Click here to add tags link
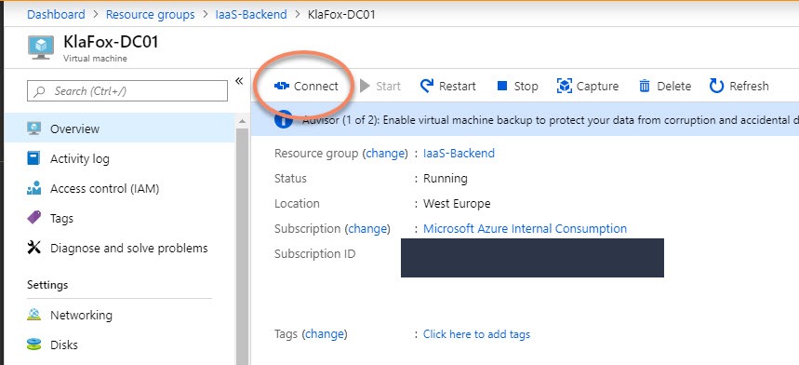This screenshot has width=799, height=365. [x=476, y=334]
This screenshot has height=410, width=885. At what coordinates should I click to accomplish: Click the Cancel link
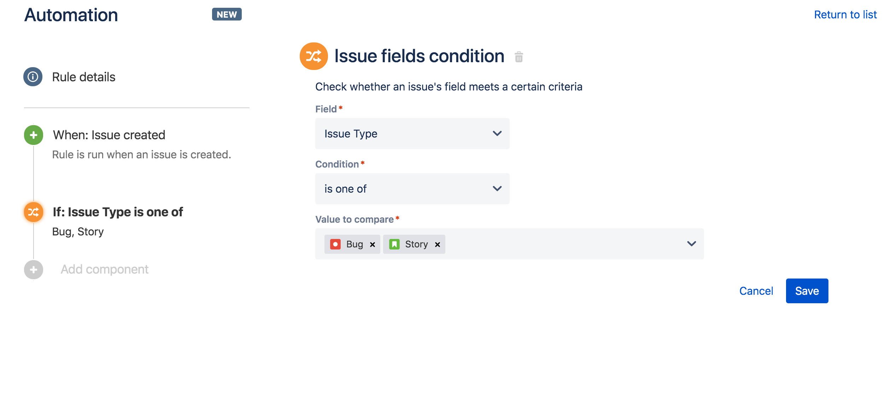tap(756, 291)
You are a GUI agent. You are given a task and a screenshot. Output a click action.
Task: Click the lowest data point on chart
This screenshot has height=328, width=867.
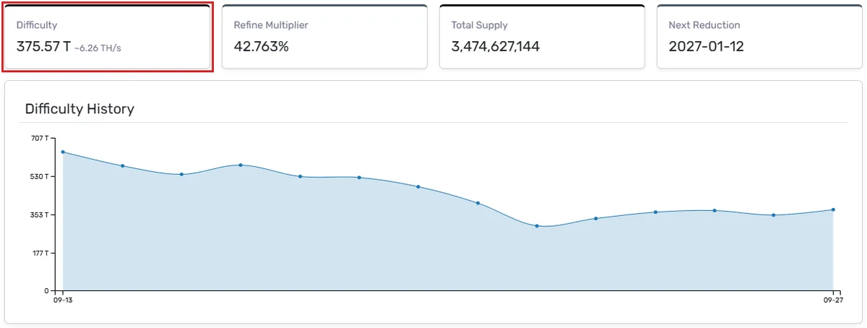point(537,226)
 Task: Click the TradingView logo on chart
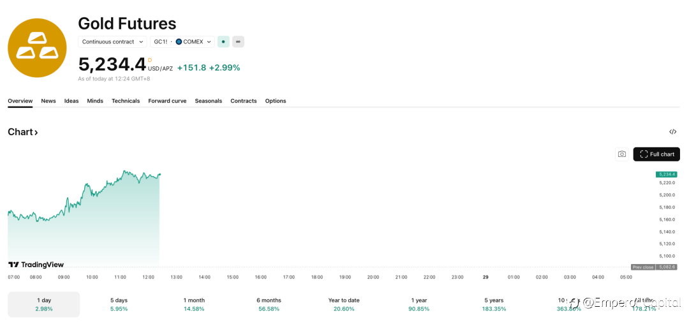pos(36,265)
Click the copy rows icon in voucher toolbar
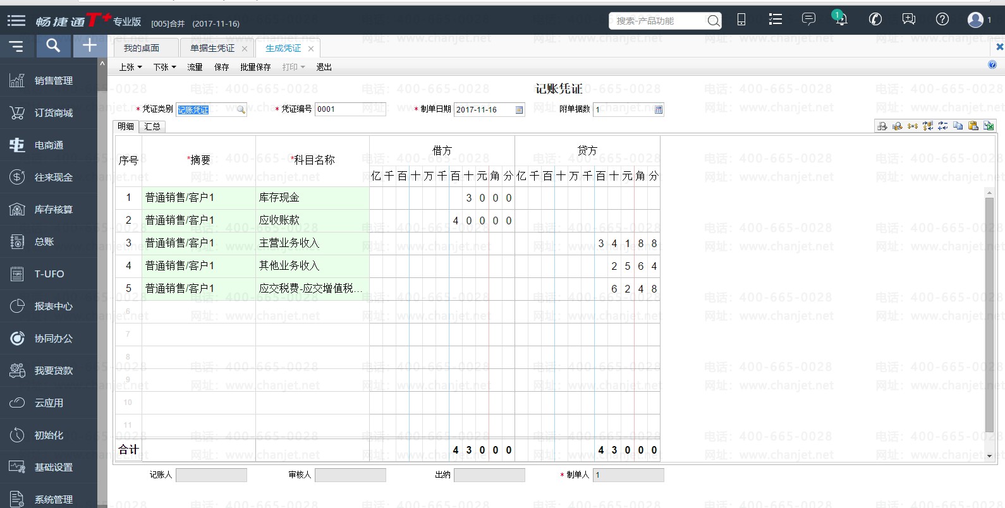Screen dimensions: 1005x508 (x=958, y=126)
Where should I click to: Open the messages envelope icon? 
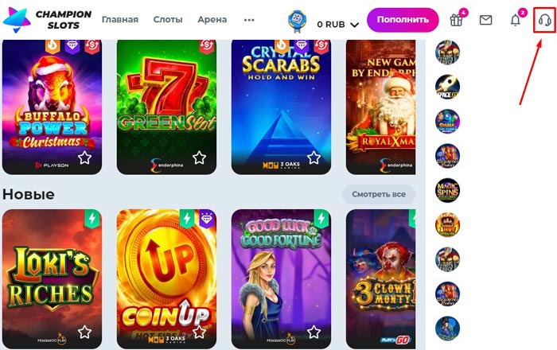pyautogui.click(x=485, y=20)
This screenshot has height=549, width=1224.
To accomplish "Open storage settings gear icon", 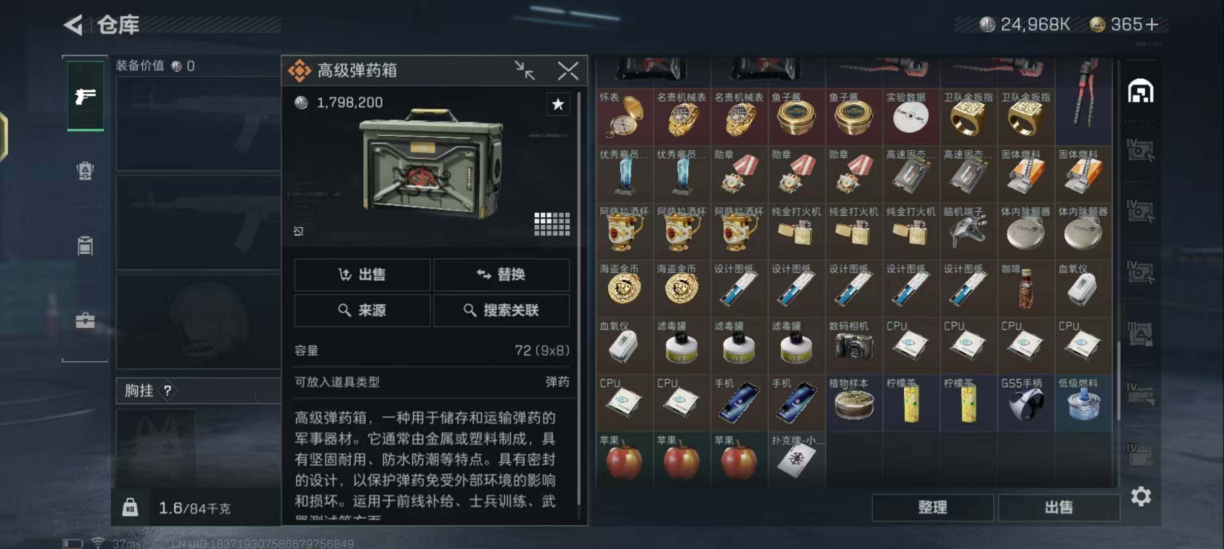I will point(1141,496).
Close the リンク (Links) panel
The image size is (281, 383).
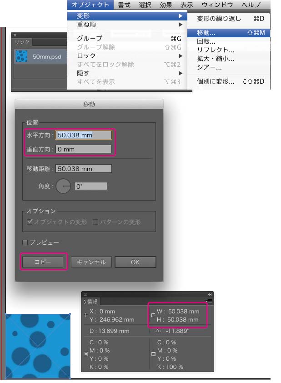15,35
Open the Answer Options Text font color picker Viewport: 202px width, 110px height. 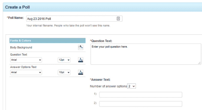[x=81, y=72]

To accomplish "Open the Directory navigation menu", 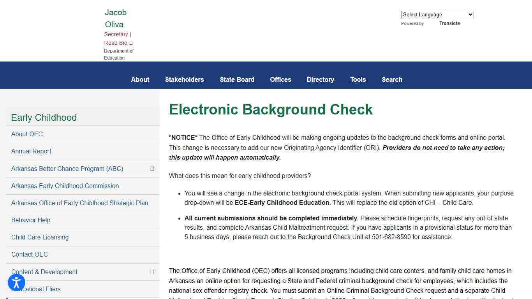I will (x=320, y=79).
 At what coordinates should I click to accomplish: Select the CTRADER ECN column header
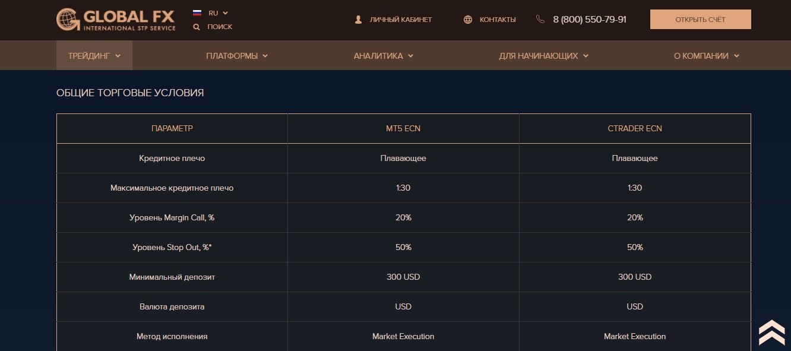pyautogui.click(x=634, y=128)
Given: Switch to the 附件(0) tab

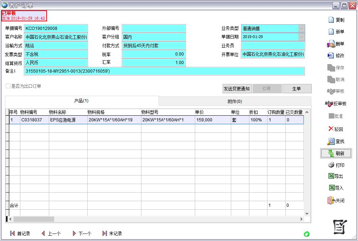Looking at the screenshot, I should pos(234,101).
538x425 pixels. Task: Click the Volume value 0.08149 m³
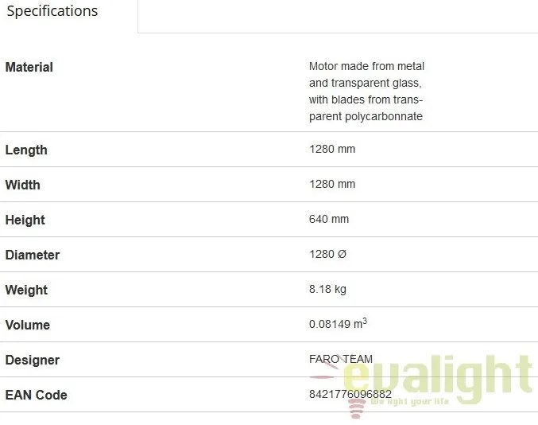pos(338,325)
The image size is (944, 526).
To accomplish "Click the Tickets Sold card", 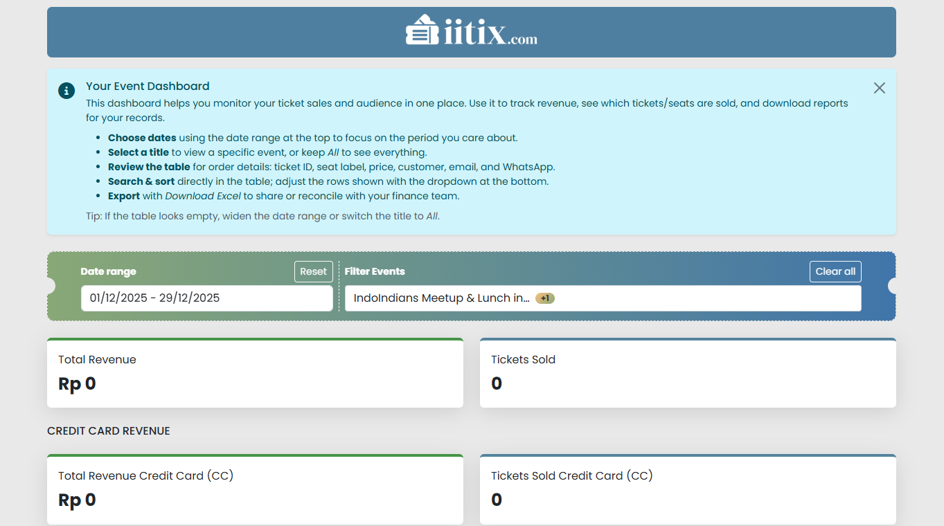I will (x=687, y=373).
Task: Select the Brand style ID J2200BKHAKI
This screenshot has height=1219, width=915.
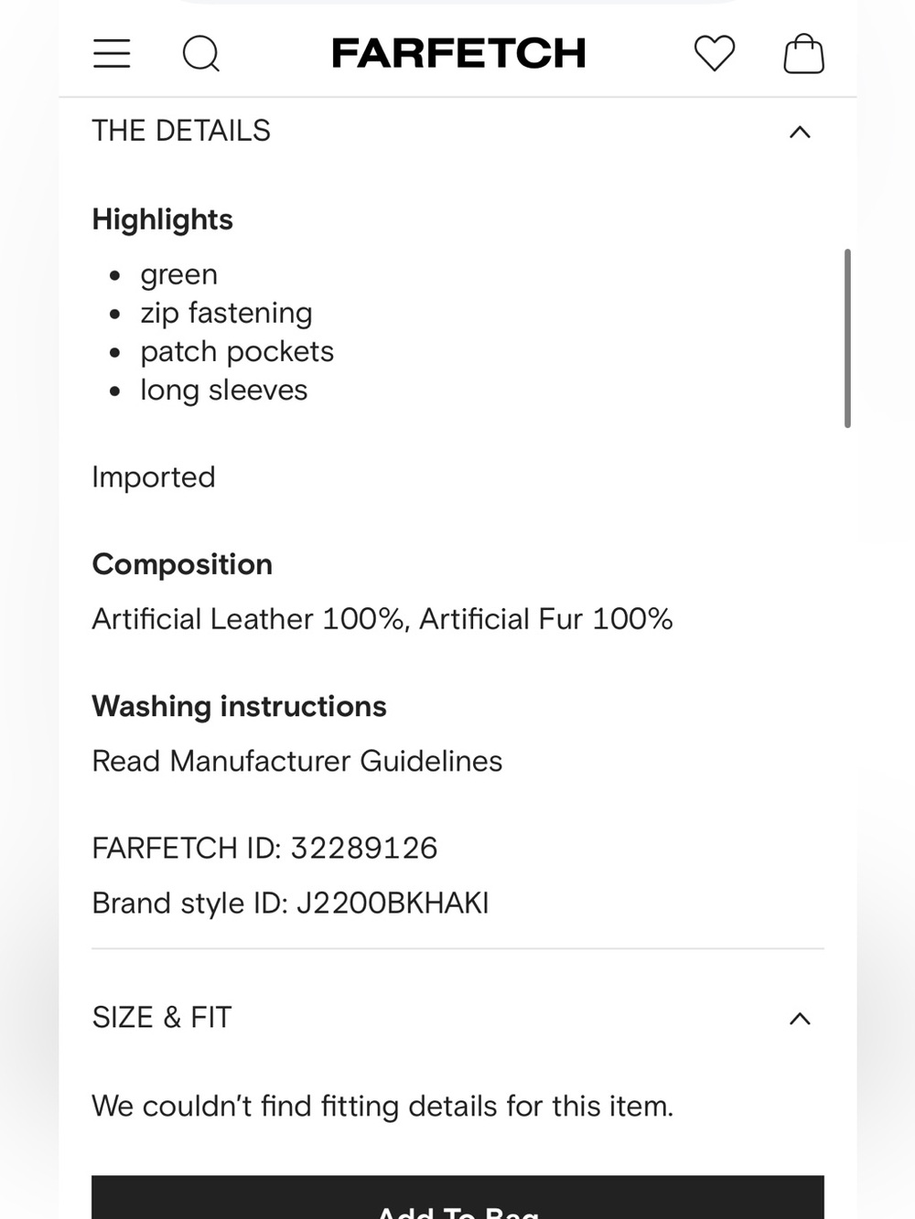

## WHAT YOU HAVE TO DO
Reproduce the entries exactly, from the line with "This screenshot has height=328, width=867." to the line with "This screenshot has height=549, width=1224.", both lines included, keeping no pictures.

## RESULT OF THE TASK
This screenshot has height=328, width=867.
point(537,226)
 Task: Click the TradingView logo on chart
pos(36,265)
Click the copy rows icon in voucher toolbar
Screen dimensions: 1005x508 (x=958, y=126)
Where should I click to: Open the messages envelope icon? 
pyautogui.click(x=485, y=20)
This screenshot has height=549, width=1224.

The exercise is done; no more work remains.